А Жоффр 1.9 издал новый общий приказ, рассчитанный на то, что рано или поздно противник должен выдохнуться. Армиям предписывалось дальнейшее отступление “в течение некоторого времени”. Рубежи отхода предполагались вдоль Сены и ее притока р. Об. Немцы растянут силы, а французы оторвутся от них, передохнут за широкой водной преградой, перегруппируются и перейдут в новое наступление — оно планировалось где-то 8.9. На оборону столицы Жоффр особого внимания не обращал, считая, что с военной точки зрения Париж является лишь “географическим понятием”, и готов был им пожертвовать. А французское правительство уже обращалось к России с совершенно фантастическими мольбами — срочно прислать 4 корпуса через Архангельск. Причем слухи об этом просочились в народ, искажались при передаче, и по Франции и Англии пошла молва, что 500 тыс. “казаков” уже приехали. Находилось множество людей, которые якобы сами их видели. Мол, стояли на перроне на такой-то станции и сбивали снег с сапог. В августе месяце.

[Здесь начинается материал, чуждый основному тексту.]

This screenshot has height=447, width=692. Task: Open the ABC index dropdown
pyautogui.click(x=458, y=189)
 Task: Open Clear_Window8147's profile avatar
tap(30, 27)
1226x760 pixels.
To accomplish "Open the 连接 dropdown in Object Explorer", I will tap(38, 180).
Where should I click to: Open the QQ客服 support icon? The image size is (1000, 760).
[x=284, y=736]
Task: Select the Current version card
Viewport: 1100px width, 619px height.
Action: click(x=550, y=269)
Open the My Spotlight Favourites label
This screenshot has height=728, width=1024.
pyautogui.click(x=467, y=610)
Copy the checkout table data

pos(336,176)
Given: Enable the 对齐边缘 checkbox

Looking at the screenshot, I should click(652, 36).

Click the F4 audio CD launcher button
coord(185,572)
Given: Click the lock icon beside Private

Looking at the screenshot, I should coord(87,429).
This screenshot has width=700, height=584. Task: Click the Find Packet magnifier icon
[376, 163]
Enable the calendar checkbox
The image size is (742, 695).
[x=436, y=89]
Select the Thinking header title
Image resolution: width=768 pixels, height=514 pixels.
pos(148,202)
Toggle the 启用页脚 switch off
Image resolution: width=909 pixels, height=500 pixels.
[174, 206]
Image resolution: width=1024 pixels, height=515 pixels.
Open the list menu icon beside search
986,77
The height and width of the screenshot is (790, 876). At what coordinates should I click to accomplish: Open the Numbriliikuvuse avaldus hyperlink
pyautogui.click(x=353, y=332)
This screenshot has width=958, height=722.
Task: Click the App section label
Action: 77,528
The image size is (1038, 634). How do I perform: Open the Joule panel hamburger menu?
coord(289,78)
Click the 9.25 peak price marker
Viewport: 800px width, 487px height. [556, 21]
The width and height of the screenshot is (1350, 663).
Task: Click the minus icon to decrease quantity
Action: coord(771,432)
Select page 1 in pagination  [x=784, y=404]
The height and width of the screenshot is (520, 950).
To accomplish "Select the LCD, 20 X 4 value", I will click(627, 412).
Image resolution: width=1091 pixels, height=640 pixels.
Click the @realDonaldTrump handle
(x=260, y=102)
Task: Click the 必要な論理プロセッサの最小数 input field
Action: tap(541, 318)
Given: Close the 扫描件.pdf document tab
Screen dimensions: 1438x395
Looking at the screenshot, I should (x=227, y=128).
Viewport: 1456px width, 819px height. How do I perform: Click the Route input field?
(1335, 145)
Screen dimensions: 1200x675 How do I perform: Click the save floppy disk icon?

И верили — а подробности насчет снега казались еще более убедительными. Один британский офицер, тоже “лично видевший” казаков, описывал, что они одеты в “длинные ярко расшитые шинели и большие меховые шапки, с луками и стрелами вместо винтовок”, а лошади у них похожи “на шотландских пони, только костлявые”. Словом, обрисовал известные гравюры русских воинов XVII в. Из чего, кстати, видно, насколько хорошо представляли себе Россию ее союзники.

Но правительство, разумеется, знало, что никаких казаков на самом деле нет, и полагало, что вступление немцев в Париж — вопрос дней. Начались бомбежки города германскими самолетами. Всего по 2 — 3 бомбы в день, чтобы вызвать панику. Множество парижан уезжало на юг. 2.9 и правительство тайно, среди ночи, укатило в Бордо. В русском и британском посольствах жгли документы, передавали их под защиту нейтральных государств. Было много сторонников объявления Парижа “открытым городом” — чтобы спасти его культурные и архитектурные ценности. Но ген. Галлиени, в ведение которого перешел город, готовился к бою. Строились баррикады, рылись траншеи, “волчьи ямы” с кольями против кавалерии, сносились здания, закрывающие сектора обстрела. На строительство укреплений Галлиени приказал мобилизовать всех жителей пригородов, “даже самых старых и немощных”. И люди пришли. Был реквизирован транспорт, на случай осады завозили скот — его пасли в Булонском лесу.

Воинские силы Галлиени составляла растрепанная 6-я армия, перешедшая теперь в его подчинение. Прибыли также морская бригада, дивизия зуавов (алжирских стрелков). Но генерал понимал, что для обороны огромного города этого мало, особенно если немцы подвезут свою жуткую артиллерию. Не верил он и в то, что фронт удастся стабилизировать на Сене — полагал, что наоборот, набрав инерцию отступления, армии не сумеют закрепиться на этом рубеже, будут сбиты неприятелем и покатятся дальше. И готовился он, в общем-то, не выстоять, а с честью погибнуть. И был уверен, что погибнет. Все важные объекты в Париже стали готовить к взрыву, и в первую очередь — мосты. Если, мол, враг ворвется в столицу, он должен найти здесь лишь “пустоту”. Но в это время стали поступать донесения, что германские авангарды повернули вдруг на восток. У убитого германского офицера даже нашли карту с точными маршрутами корпусов армии Клюка. И… этим данным не поверили. Показалось просто невероятным, что немцы, находясь рядом с Парижем, поворачивают, чтобы пройти мимо.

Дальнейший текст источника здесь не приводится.